Falta grave de preso vai parar progressão

A falta grave que for cometida por um preso durante o cumprimento da pena interrompe a contagem de prazo para que ele seja beneficiado pela progressão de regime, de fechado para semiaberto, por exemplo. A decisão da Terceira Seção do Superior Tribunal de Justiça (STJ) unifica o entendimento sobre o assunto.

BRASÍLIA, O Estado de S.Paulo

04 Abril 2012 | 03h07

A Lei de Execuções Penais (LEP), de 1984, determina que, em caso de falta grave, o juiz pode revogar até um terço do tempo já cumprido e que contaria para a progressão de regime.
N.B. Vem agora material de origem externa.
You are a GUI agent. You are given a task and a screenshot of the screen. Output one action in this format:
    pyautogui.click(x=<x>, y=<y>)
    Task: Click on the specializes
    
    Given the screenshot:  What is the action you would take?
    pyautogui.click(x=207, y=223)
O Supremo Tribunal Federal (STF) já havia aprovado, em 2008, uma súmula vinculante nesse sentido. A decisão dizia que a LEP está de acordo com a Constituição.

No STJ, a Quinta Turma havia concluído que deve ser interrompida a contagem do tempo para concessão de benefícios. A Sexta Turma decidia em sentido contrário: a falta grave não provocava a interrupção do cômputo do prazo para progressão da pena.

O ministro-relator na Terceira Seção, Napoleão Nunes Maia Filho, votou pelo fim da contagem. "Ao custodiado em regime fechado que comete falta grave não se aplicaria sanção em decorrência dessa, o que seria um estímulo ao cometimento de infrações no decorrer da execução."

O voto foi acompanhado pelo ministro Gilson Dipp. A ministra Maria Thereza de Assis Moura e o desembargador convocado Adilson Macabu votaram em sentido contrário. Coube à ministra Laurita Vaz desempatar.